**Exercice écrit:** Veuillez reprendre le texte sur le royaume de Dergé et le poursuivre après sa dernière phrase.

Royaume de Dergé

Royaume et chefferie tibétains du Kham entre le XVe et le XXe siècle

Le royaume de Dergé (tibétain : སྡེ་དགེ་རྒྱལ་པོ, Wylie : sde dge rgyal po ; translittération en chinois : 德格土司 ; pinyin : dégé tǔsī ; litt. « Tusi de Dergé ») est un royaume créé sous la dynastie Yuan (1234/1279 — 1368), mongole[1], utilisant le système chinois du tusi[2] (chef d'ethnie locale). Le plus influent des quatre tusi du Kham (Tibet oriental) et également le plus influent des tusi de minorités tibétaines (ou zang)[1], le royaume de Dergé était un centre industriel, religieux et politique ayant depuis le XVe siècle son siège dans la ville de Dergé.

Royaume de Dergé
Monastère et palais de De-ge Gonchen en 1922
Nom officiel
(bo) སྡེ་དགེ་རྒྱལ་པོ་Voir et modifier les données sur Wikidata
Géographie
Coordonnées
Fonctionnement
Statut
Histoire
Fondation
XVe siècleVoir et modifier les données sur Wikidata
Dissolution
Carte

Ce tusi est avec ceux de Litang (ou Lithang), situé dans l'actuel xian de Litang, dans la préfecture autonome tibétaine de Garzê, de Bathang et de Chakla appelés les « quatre grands tusi du Kham » (康区四大土司, kāng qū sìdà tǔsī)[3],[4].

Origine du nom

Le dishi de l'empereur Kubilai Khan, Phagspa de l'école Sakya, donne à l'enfant de la 30e génération de son clan familial, le prêtre Suolang Renqing (索郞仁青, suǒláng rénqīng), le titre de docteur parmi les quatre vertus et dix modèles (chinois : 之大夫 ; pinyin : shí zhī dàifū), ce qui a donné ensuite lieu à l'abréviation de Dege (德格, dégé, « modèle-vertu »). Ce clan familial a perduré depuis 噶东赞, gádōngzàn (ou gédōngzàn), premier représentant, jusqu'à nos jours avec sa 54e génération[1].

Limites territoriales

Son territoire s’étendait[Quand ?] entre le lac Qinghai au nord, Chantui, Litang et les états Horpa à l’est, Batang, Sanai, Gonjo et Draya au sud, Lhato et Chamdo à l’ouest. 12 000 à 15 000 familles y vivaient durant sa période de plus grande extension[5].

Lignage royal

Le lignage des rois de Dergé prétend remonter à un parent de Gar Songtsen vivant au VIIIe siècle et s’étend sur 47 générations et 1300 ans[6]. Sous la république de Chine (1912-1949), le système du tusi continua et, en 1939, la chefferie est alors intégrée à la province du Xikang (1933-195), Zewang Dengdeng (tibétain : Cewang ?? ; chinois : 澤汪鄧登) était le 21e tusi de Dergé[7].

**Matériel fourni:**
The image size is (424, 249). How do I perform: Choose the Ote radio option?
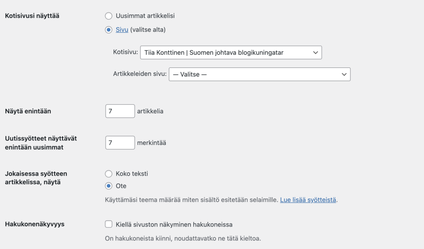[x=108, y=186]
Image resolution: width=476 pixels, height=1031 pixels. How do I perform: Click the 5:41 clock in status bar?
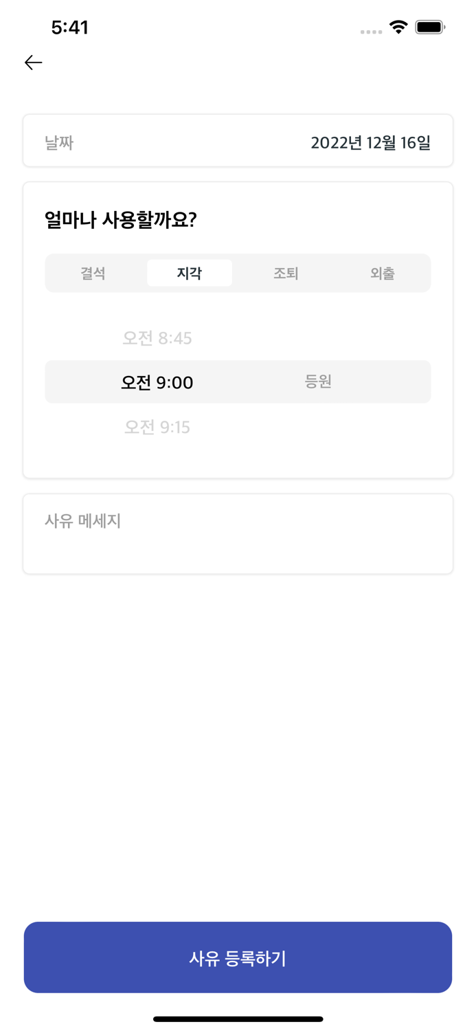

**Réponse écrite:**
Le premier roi de Dergué est Botar Lodro Tobden (fin du XIVe siècle-milieu du XVe siècle), 30e chef de la maison de Dergué ayant établi le siège de cette famille dans l'actuelle ville de Dergué[8].

Jamyang Pema (1942-1959) est dernier roi de Dergué[9].

Histoire

C’est au XVe siècle, sous le règne du 31e roi Lodro Tobden, que Dergé devint capitale du royaume. Lodro Tobden invita dans le pays Thang Tong Gyalpo qui y fit construire des ponts et des chörtens, et fonda le monastère de Gongchen où s’installèrent les Sakyapa[10].

Situation géopolitique de la Chine en 1717

Au XVIIIe siècle, Tenpa Tsering conquit de nouvelles terres et étendit le royaume vers le nord[10]. En 1717, pendant la guerre Dzoungar-Qing, les Dzoungars occupent la région de Lhassa et tuent Lhazang Khan, petit-fils du roi mongol du Tibet, Güshi Khan, et dernier roi Khoshut-Oïrats influent au Tibet[11],[12].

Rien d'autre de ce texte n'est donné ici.